Fri Jun 30, 2023 6:31 pm
As mentioned by others, there are two key fundementals of DDoS.
1) Bandwith (Available vs Attack).
2) Filtering.
When you understand these two concepts you can see clearly what the solutions are, which are not brand specific. First lets understand the types of attacks and what the goal of the attacker is in each case.
Types of Attacks:
1) Volumetric
This one is simple, it is a flood style attack where the goal of the attacker is to send as many packets to the target from as many sources as possible to consume all available bandwidth. This attack has nothing to do with services you are hosting or firewall rules you employ (as the target). These need to be resolved at the edges of the network.
2) Protocol
Here the attacker is using features of the protocol to either cause hangs, consume connection resources or amplify attacks against the target. This is more about packet processing than bandwidth but the two aren't mutually exclusive in this situation. You can have a high pps and high bandwidth attack, you can also have a high pps and low bandwidth attack. In this case when it is not combined with a bandwidth or volumetric style attack, carefully ordered firewall rules and other protocol attack preventions like syn-cookies can prevent or help mitigate the effect of these attacks.
3) Application Layer
In this case the attacker is exploiting some service you are hosting (file server, web server, etc) or they are abusing your poorly coded website and consuming all your resources just to deliver the index page of your website by calling a large number of GET requests etc. These are the easiest attacks to mitigate and that can be accomplished either by firewall rules or by recoding your website or patching your hosted service etc.
Solutions:
1) To successfully and completely mitigate a volumetric attack you need bandwidth (lots of it, think Tbps capacity) and you need multiple routes to redirect flows through. You as a typical end-consumer, have only one route to your router and therefore if every truck from India goes on that road there is no chance that even a dirtbike is getting through. So how does it get solved? Well network providers can re-route traffic flows based on their many routes and peering connections, this allows them to distribute the load not to overwhelm any single edge router. Doing this in combination with likely AI enabled traffic pattern recognition algorithms they can intelligently update all edge routers across their entire network to drop packets from "bad actors" before they even enter the network and therefore protecting whatever the target (maybe you) is on their network. More specifically imagine if you are able to prevent the truck from even leaving each individual warehouse in India, then you have already solved the volume problem before it becomes a problem, the trucks never reach the road and never gain power in volume. In short, the issue is not Mikrotik or any other brand, your bandwidth and peering routes will dictate if you have any options to mitigate volumetric attacks.

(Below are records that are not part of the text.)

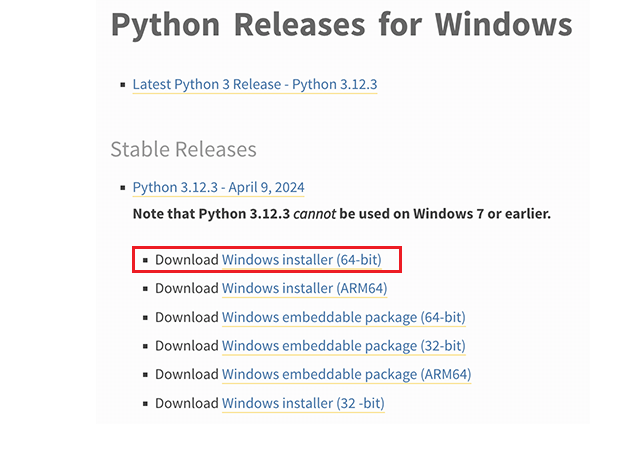Click bullet next to 32-bit installer entry

(145, 404)
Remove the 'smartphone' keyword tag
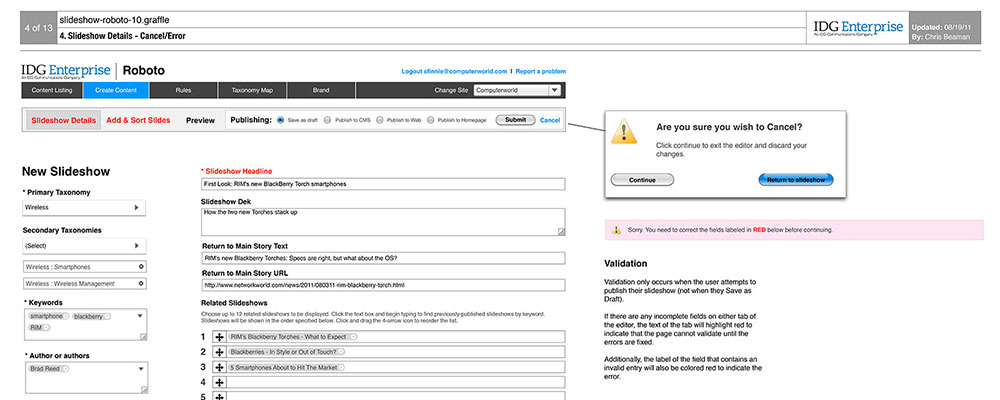Screen dimensions: 1000x400 (67, 316)
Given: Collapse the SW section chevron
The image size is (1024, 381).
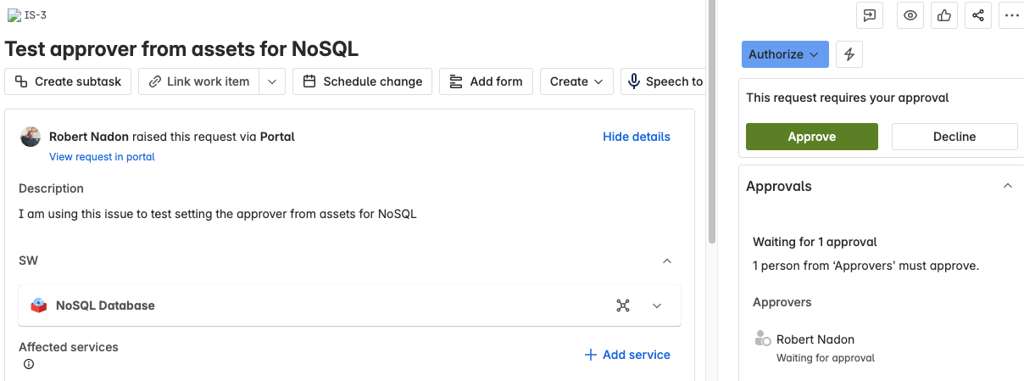Looking at the screenshot, I should pyautogui.click(x=667, y=261).
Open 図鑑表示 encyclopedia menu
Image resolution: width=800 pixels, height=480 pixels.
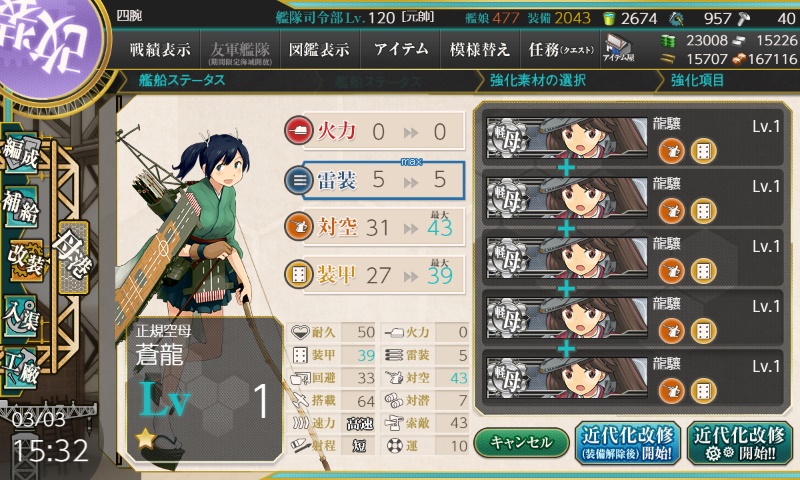(x=319, y=49)
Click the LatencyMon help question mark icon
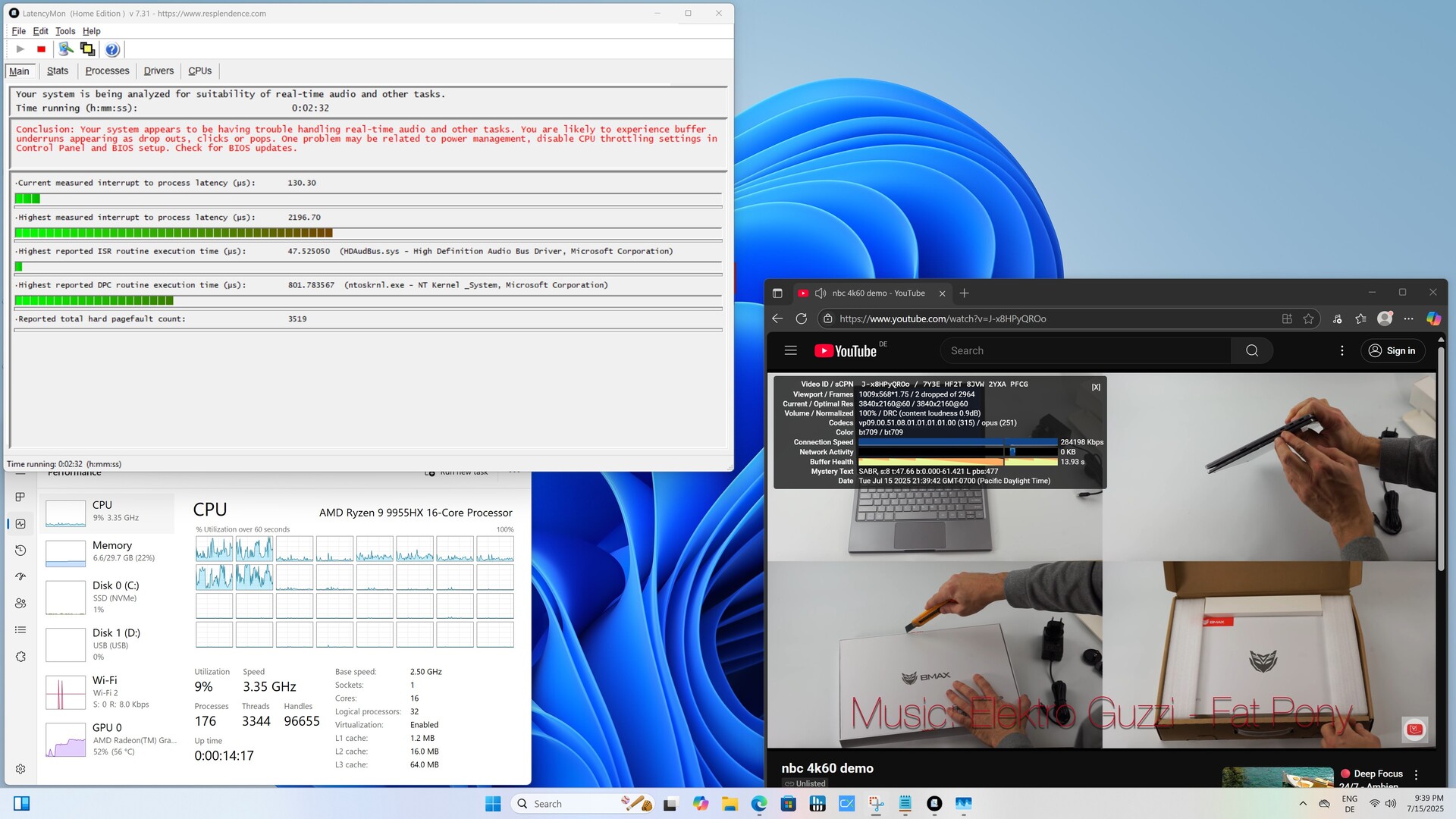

For volumetric attacks that are under your bandwidth availability then yes you as the end-consumer can mitigate those (it will consume CPU and will depend on the CPU power of your router). But by using methods listed on this forum like address blocking, dropping entire CIDR ranges that you know are bad or the reverse approach of white listing only certain IPs are all viable solutions.
2) Protocol attacks depend on the protocol, for ICMP just block ICMP (obviously this may have unintended consequences), for NTP don't be a potential victim or bot by opening those servers to the public, for TCP-SYN use SYN cookies. In general typical protocol attacks can be blocked by properly using the firewall and most importantly not exposing services to the public or doing so in a way that limits the attack surface (like VPN). Keep in mind that combining a protocol attack with volume can still be an issue if you have low bandwidth.
3) Application attacks are the easiest to prevent. Don't open services to the public without proper patching, whitelisting or blacklisting of ip ranges based on geo-location or other clear cases that should never occur and most importantly proper application design don't code crappy things that consume 10% of your server compute to respond to 1 request.